Games allow a dog to get his energy out, provide a mental break and are a stress reliever. A basic game is to have the dog associate his name with something he loves, such as a chew toy or treats. Only give him these things when he comes to you when called. Also use games that draw him close to you, such as fetch and tug-o-war. Make sure you start and end the game and put the object away when the game is over. Use agility play, such as setting up an obstacle course, and train the dog to go through the motions. Eventually, the dog will realize this form of exercise is exciting and he'll look forward to the activity.
Change the Dog's Feelings
Use a combination of desensitization and counterconditioning to change a dog's emotional and physiological response. First find whatever it is, such as meat, that motivates the dog. Pinpoint the dog's source of nervousness, such as someone new in the house, and then make it happen at a sub-threshold level. Immediately begin using the motivator to shift the dog's attention and emotions. As soon as the person leaves, the motivator stops. After many attempts, allow the stranger to give the motivator to the dog. Another option is to put the dog in his crate. This immediately calms the dog and allows him to feel safe from the outside activity while he observes from afar.
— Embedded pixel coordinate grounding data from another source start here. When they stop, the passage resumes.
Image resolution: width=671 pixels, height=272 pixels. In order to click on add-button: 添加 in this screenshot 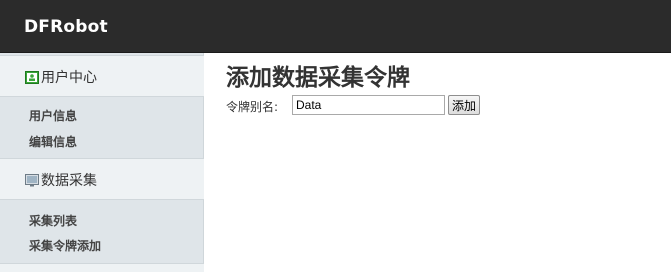, I will do `click(464, 105)`.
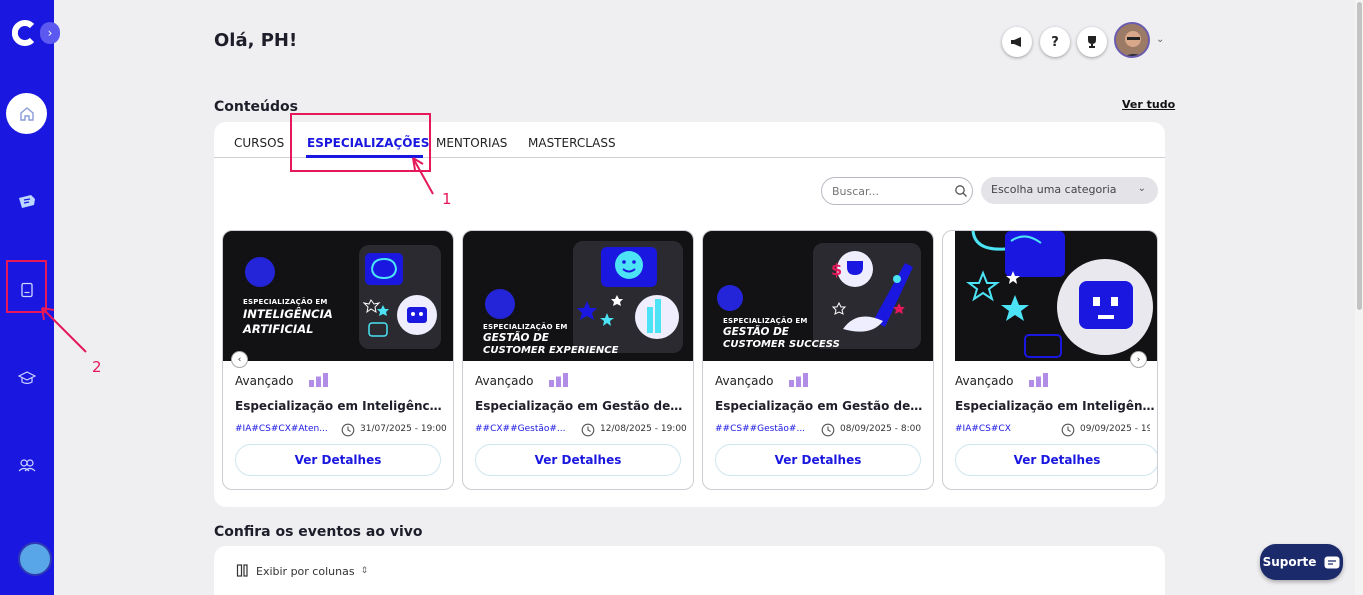 Image resolution: width=1363 pixels, height=595 pixels. I want to click on view-mode-label: Exibir por colunas, so click(306, 571).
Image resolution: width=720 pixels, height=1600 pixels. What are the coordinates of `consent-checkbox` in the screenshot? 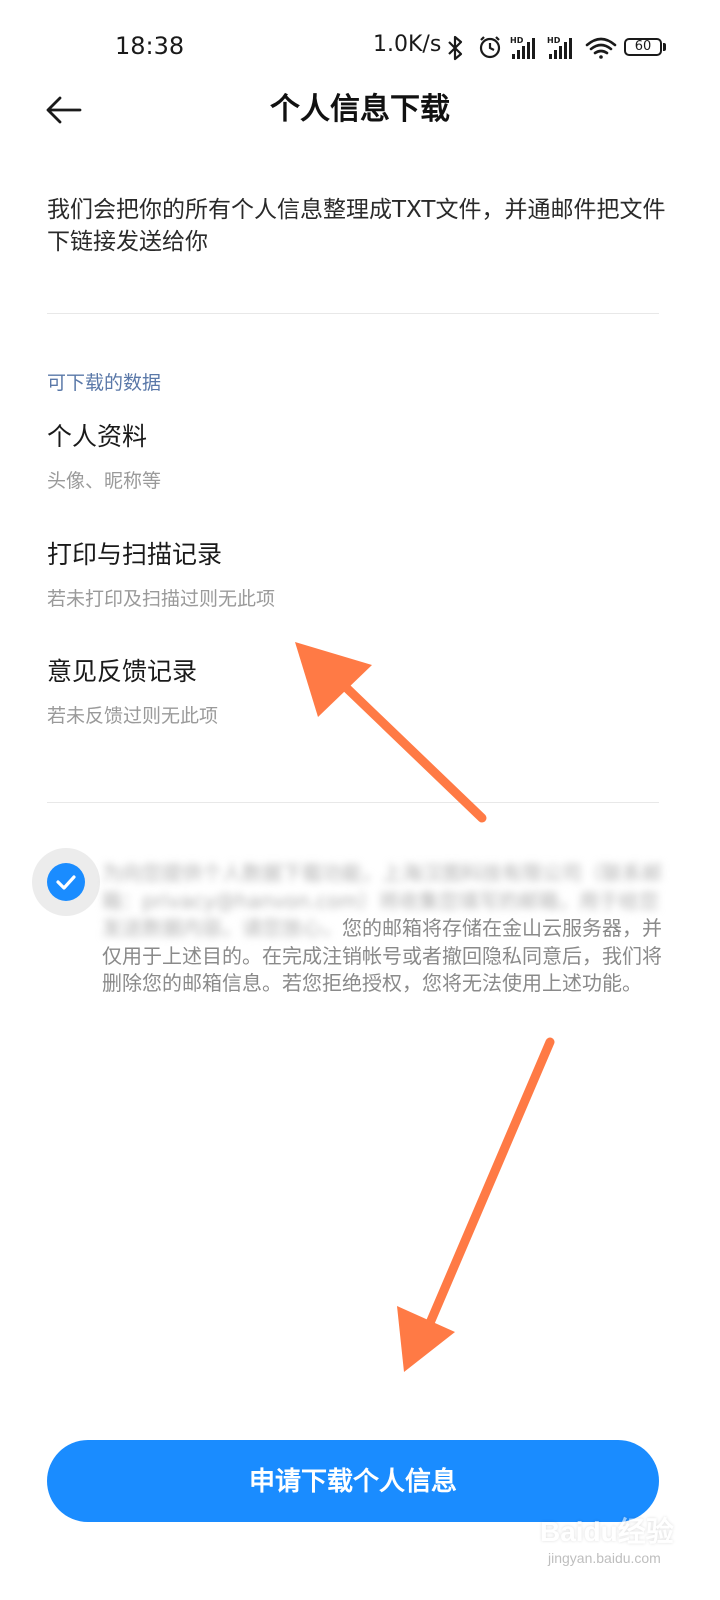 It's located at (66, 882).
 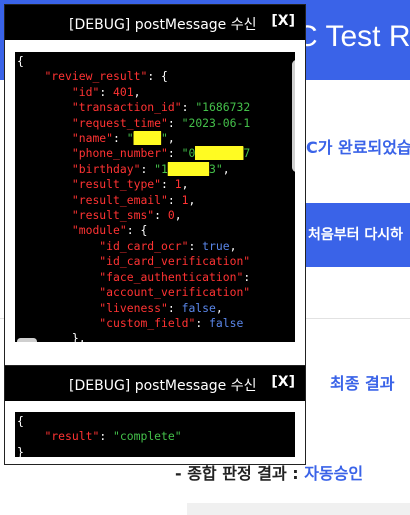 I want to click on json-line: "result": "complete", so click(x=100, y=436).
Let your dog open up to others at his pace. While on a walk, simply tell owners your dog is in training and ask that he not be engaged. If your dog chooses to go nose-first at a dog to smell him out, instruct the owner not to pet your pooch because it could make him withdraw again. It's also important to keep how you react in check. Stay calm and refrain from pulling on the leash or tensing up yourself when a dog or person approaches. Or, host a dog party at your home and invite smaller, friendly dogs. Remember, however, that coddling your dog when he's scared simply reinforces his behavior and perpetuates the shyness.